Ses yeux brillent autant que les reflets solaires dans le cours d’eau et semblent hypnotiser toute la clairière. Les buissons, les fougères, les arbres, toute la forêt semble retenir son souffle et admirer la reine des Elfes, l’émeraude divine. Le temps se suspend, l’air s’immobilise, les rochers eux-mêmes sont hypnotisés par ce spectacle majestueux, harmonieux, par cette jeune femme mi-humaine mi-Elfe aux longs cheveux de la couleur des blés et aux yeux pareils aux feuilles dans le vent.

Cachés dans l’obscurité, deux billes d’ambre observent la scène en silence. Un pas après l’autre, sans un bruit, elles se rapprochent et sortent de l’ombre, faisant face aux deux étrangers. Son pelage si caractéristique, marron aux reflets roux, attire l’attention d’Aurore qui esquisse un sourire.
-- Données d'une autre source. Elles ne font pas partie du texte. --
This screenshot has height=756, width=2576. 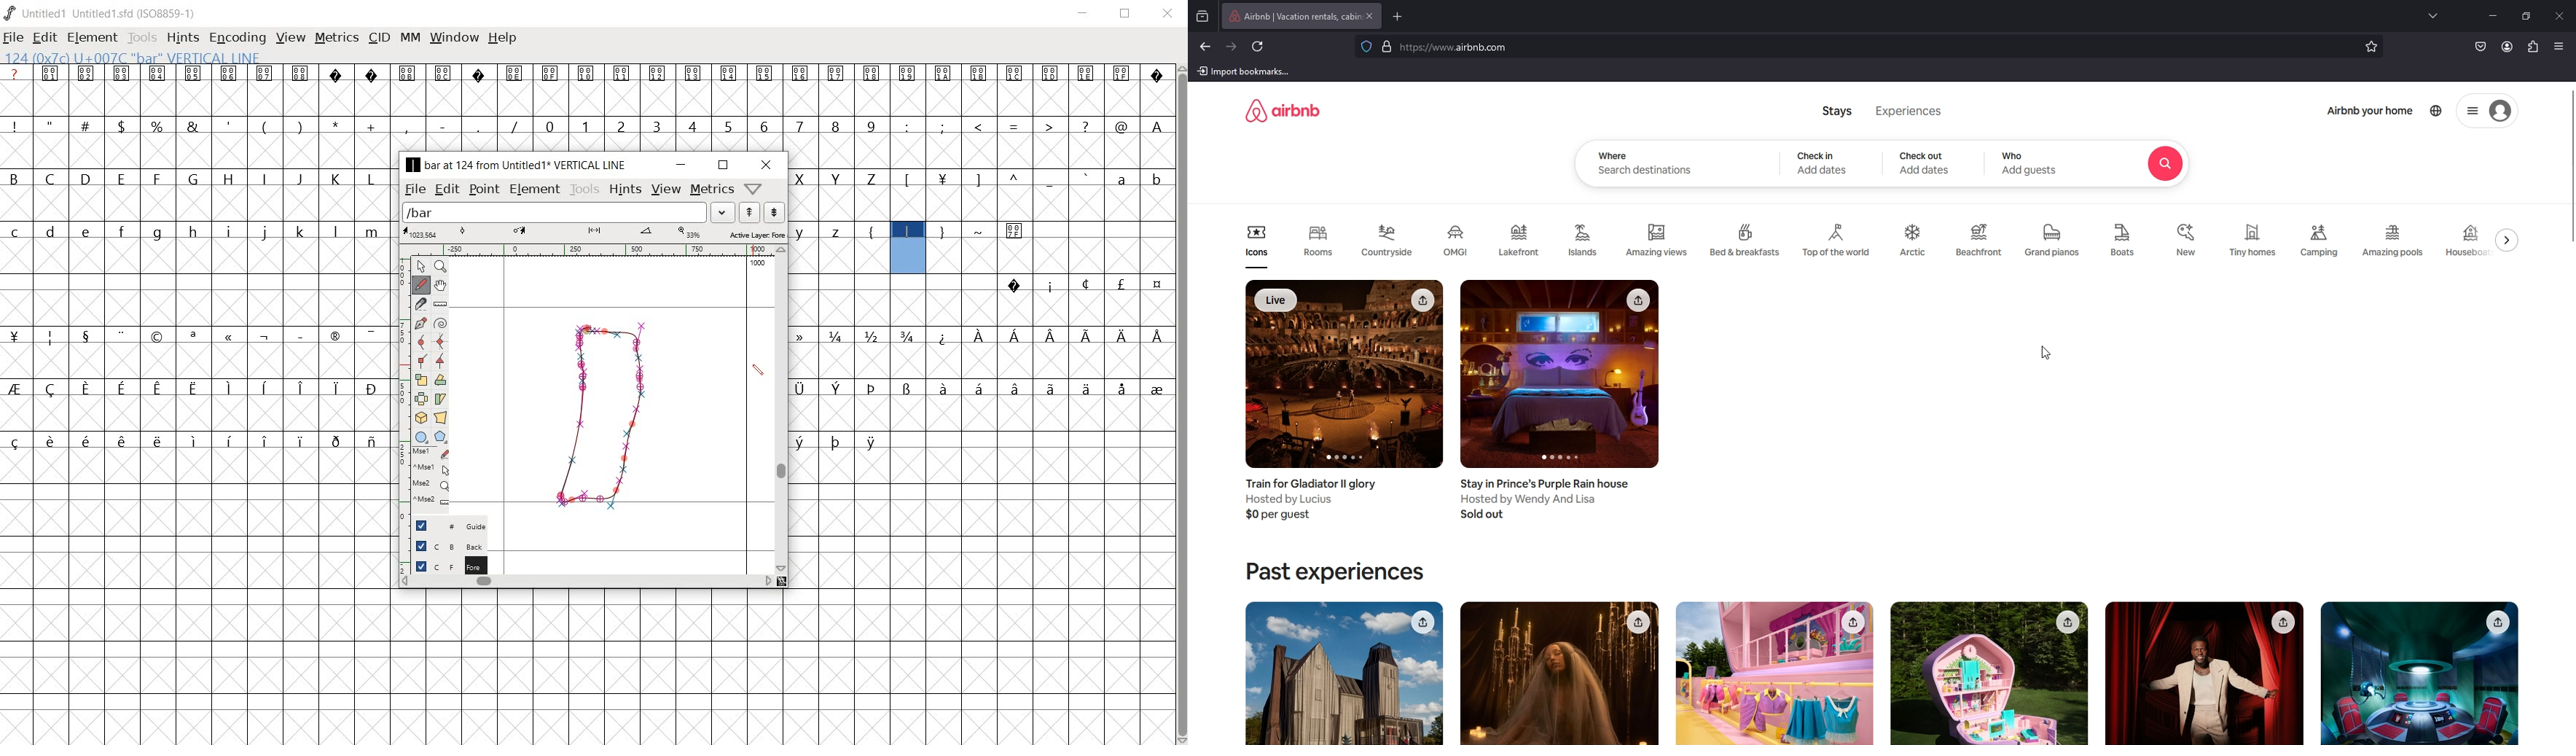 What do you see at coordinates (421, 284) in the screenshot?
I see `draw a freehand curve` at bounding box center [421, 284].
L’imposant loup s’approche et pose sa tête sur les genoux de la demi-Elfe qui passe sa main distraitement sur le crâne de l’animal.

- Ton monde est magnifique, murmure-t-elle en savourant cet instant de plénitude en compagnie de ses deux amis.
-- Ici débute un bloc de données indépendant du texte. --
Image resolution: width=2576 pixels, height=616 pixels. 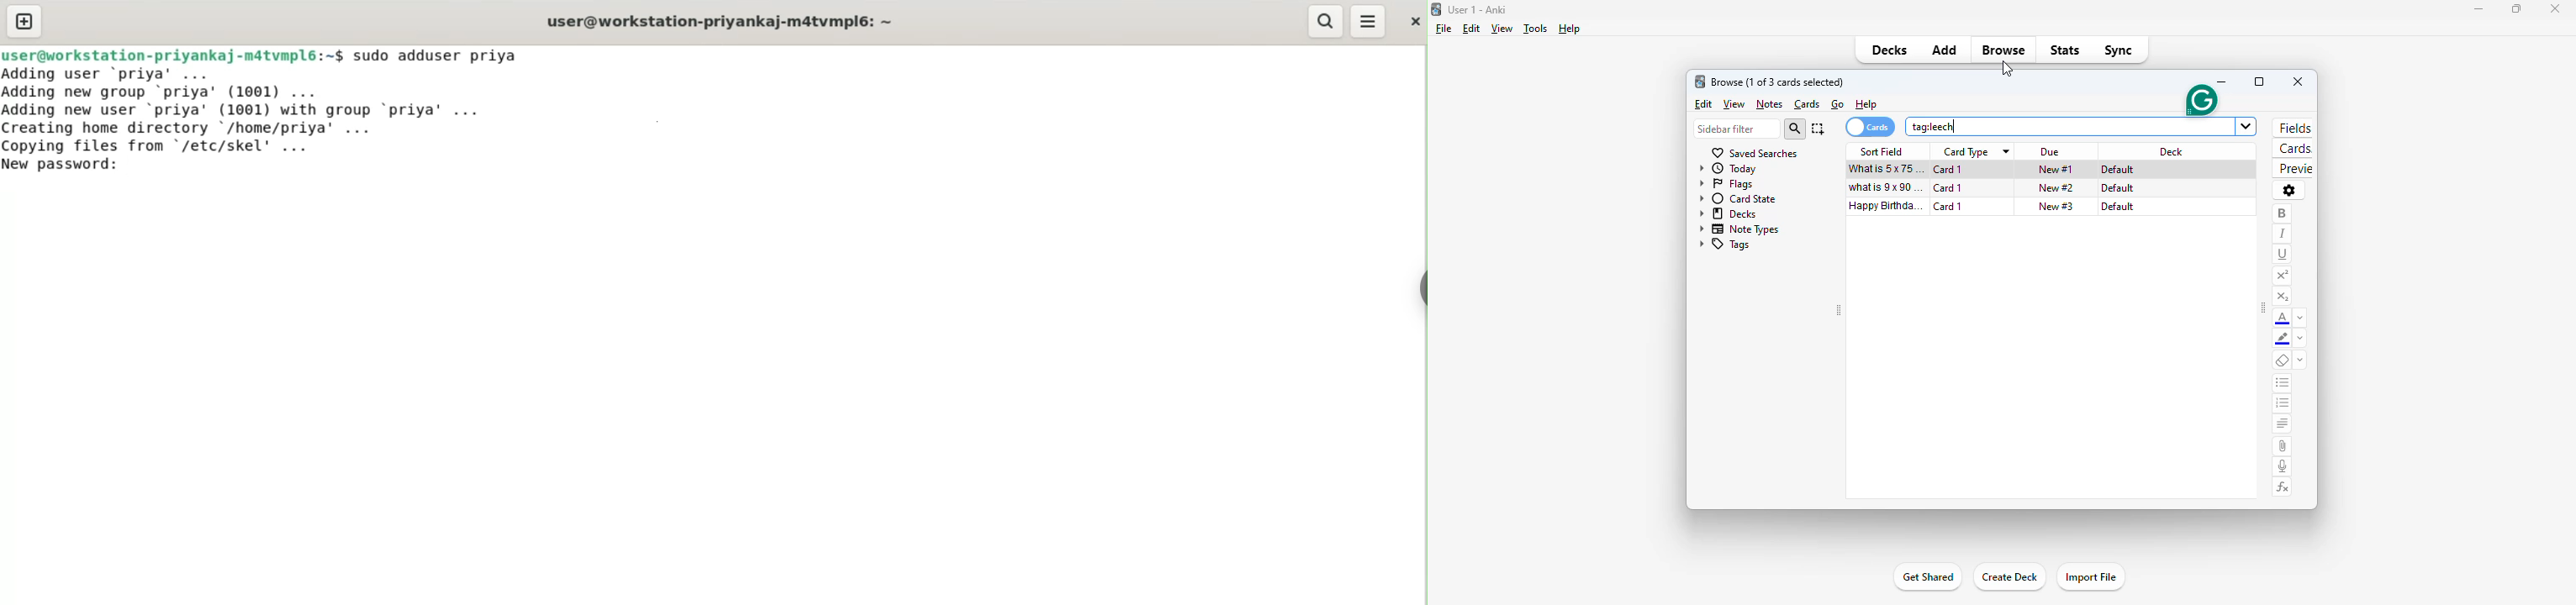 What do you see at coordinates (2119, 187) in the screenshot?
I see `default` at bounding box center [2119, 187].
Elle ferme les yeux, inspire l’air pur de la clairière et, radieuse, elle sent une chaleur désormais familière naître au creux de son cœur et se répandre dans son corps. Elle ouvre les yeux au moment-même où l’aura verte disparaît de ses mains, absorbée par la terre, et se diffuse tout autour d’eux.

A peine quelques secondes plus tard le sol se peuple de fleurs blanches qui donnent un aspect surréaliste, hors du monde, à la clairière. Cet endroit idyllique, leur bonheur partagé ainsi que la mélodie des oiseaux dans les arbres pourrait faire croire à un songe et Aurore a beaucoup de mal à laisser la clairière derrière elle pour rejoindre leurs compagnons de voyage. Après un dernier regard à l’éclaircie immaculée, elle retourne à la réalité avec comme seule preuve de l’existence de ce souvenir, une fleur blanche que Mathieu a coincé dans ses cheveux.
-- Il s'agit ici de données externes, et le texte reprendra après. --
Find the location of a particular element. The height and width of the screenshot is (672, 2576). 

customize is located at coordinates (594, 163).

Lucie les abandonne quelques mètres avant l’arrivée afin de pouvoir reprendre forme humaine et se rhabiller à l’abris des regards.

Cette fois le campement est bien réveillé et après un petit-déjeuner frugal ils sont prêts à reprendre leur route vers le village des pêcheurs, accompagnés de Davis, Rufus et Poméon. S’ils marchent bien ils devraient arriver avant la nuit à Latrébaya, où ils pourront prendre quelques jours de repos, à l’abris des Mariquais, pour se familiariser à ce nouveau monde qui n’attend plus qu’eux pour renaître de ses cendres.